The Trustees must also admit that the supervision of the boarding scholars is not as domestically satisfactory as could be desired. As, however, the dark cloud of sickness rests over that establishment at present, I will forbear to touch upon this theme, more than to represent strongly to the Trustees that it is their duty to act fairly by all parties—boys as well as masters.

Lastly, a word as to the sentiments of the boys. I don't know whether the Trustees think that an affection should subsist between masters and scholars. I know, in my schooldays, a master was considered the hereditary foe of a schoolboy; but I have heard men speak with reverential affection of the school teachers of their boyhood. I fancy, however, it would be difficult to find a Brisbane Grammar Schoolboy who idolises Head-Master Roe—suave and agreeable as that gentleman undoubtedly is in his dealings with the Trustees and the members of the community outside the Brisbane Grammar School. I have heard it whispered that Head Master Roe intends shortly visiting Europe on twelve months' leave of absence, but I don't know how much of reality there is in this rumour, and how much that is shadowy guesswork.

I may return to the whole subject in some future issue.

Background

The Main Building, comprising the Great Hall and classroom wings, was designed by architect James Cowlishaw and erected in 1880 with a second floor added to the classroom wings by the Public Works Department in 1925. It was the first building to be erected at the Brisbane Grammar School's new Gregory Terrace site.

With the expansion of the Roma Street railway yards, the school was forced to move to a new location selected on Gregory Terrace. On 28 November 1879 the foundation stone was laid by Chairman of Trustees and school benefactor, the Hon Charles Lilley.

By 1881, the new building costing some £12,000, had been completed by contractor, W. MacFarlane. A detached wooden cottage was also erected for the caretaker and included a dining room for the pupils. Like the Main Building, this featured the use of the quatrefoil motif. The new school overlooked both the old school site and the city. Its hill top location was considered salubrious and picturesque. Cowlishaw's Collegiate Gothic design provided for a large central Hall, with single storeyed classroom wings on either side. It was brick and roofed with banded Bangor slates with cast iron cresting on the ridges.

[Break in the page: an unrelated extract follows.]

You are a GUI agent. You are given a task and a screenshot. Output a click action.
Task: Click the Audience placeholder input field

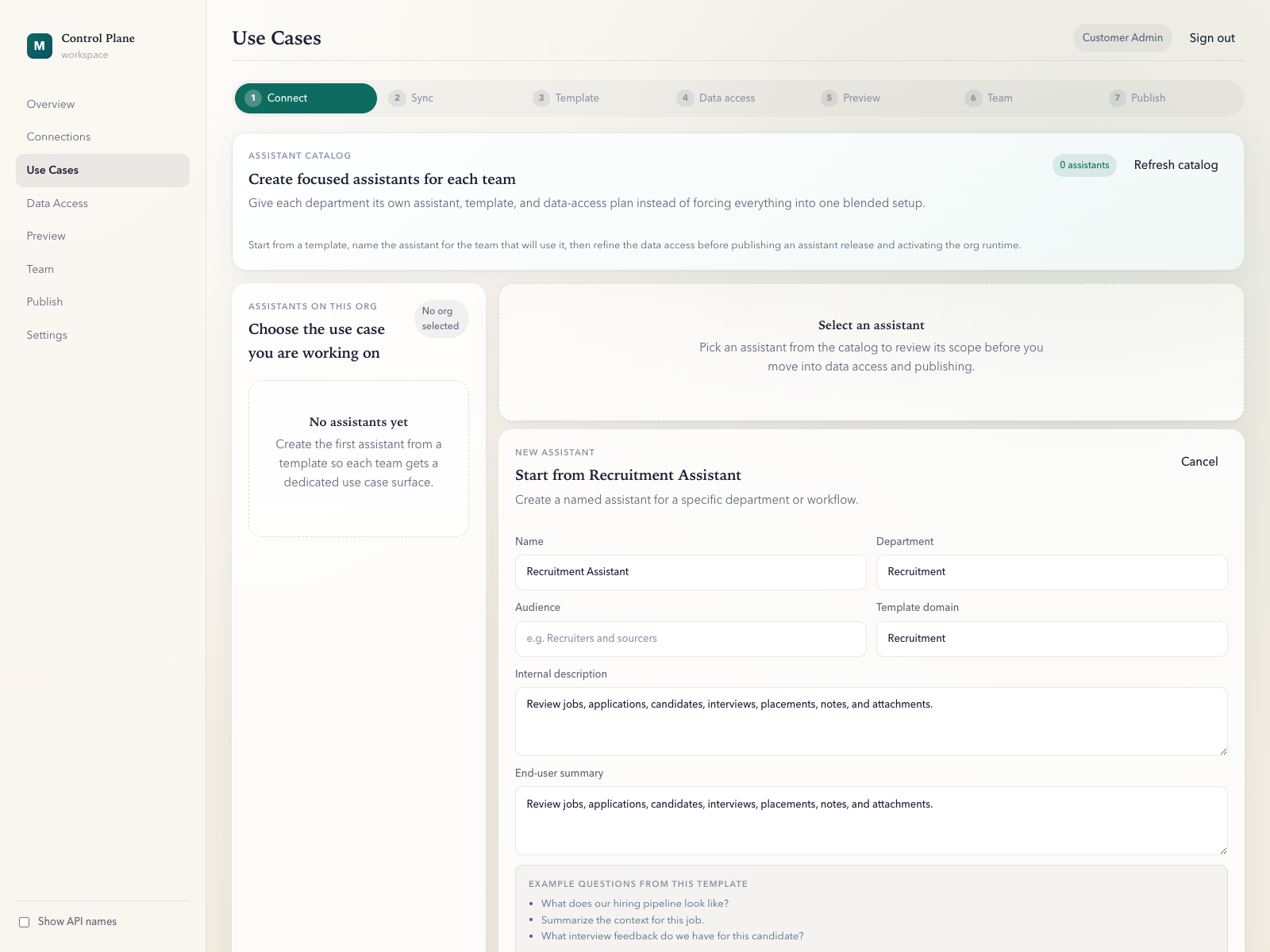690,638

The main entry, facing the city, was by a covered carriage porch of Oamaru stone bearing a number of carvings, and which led to the Great Hall. Inside, the ceiling was coloured sky blue and decorated with hundreds of gold stars. Soon after the opening the large stained glass windows, funded by subscriptions, were installed. Made by Ferguson and Urie of Melbourne, they are thought to be the earliest Australian produced windows in Queensland. Both windows are used to portray the ideals of the school. The northern window shows a young Queen Victoria flanked by men famous in British history, including maritime and military leaders, statesmen, poets, playwrights, and men of science, who look down on the boys inviting them to "emulate their noble deeds". The theme of the southern grisaille window speaks of the rewards bestowed by the Crown for loyalty and service. On either side of the Great Hall were the class room wings including Headmaster's office and science laboratory. As in the Great Hall, the ceilings and rafters of these rooms were coloured.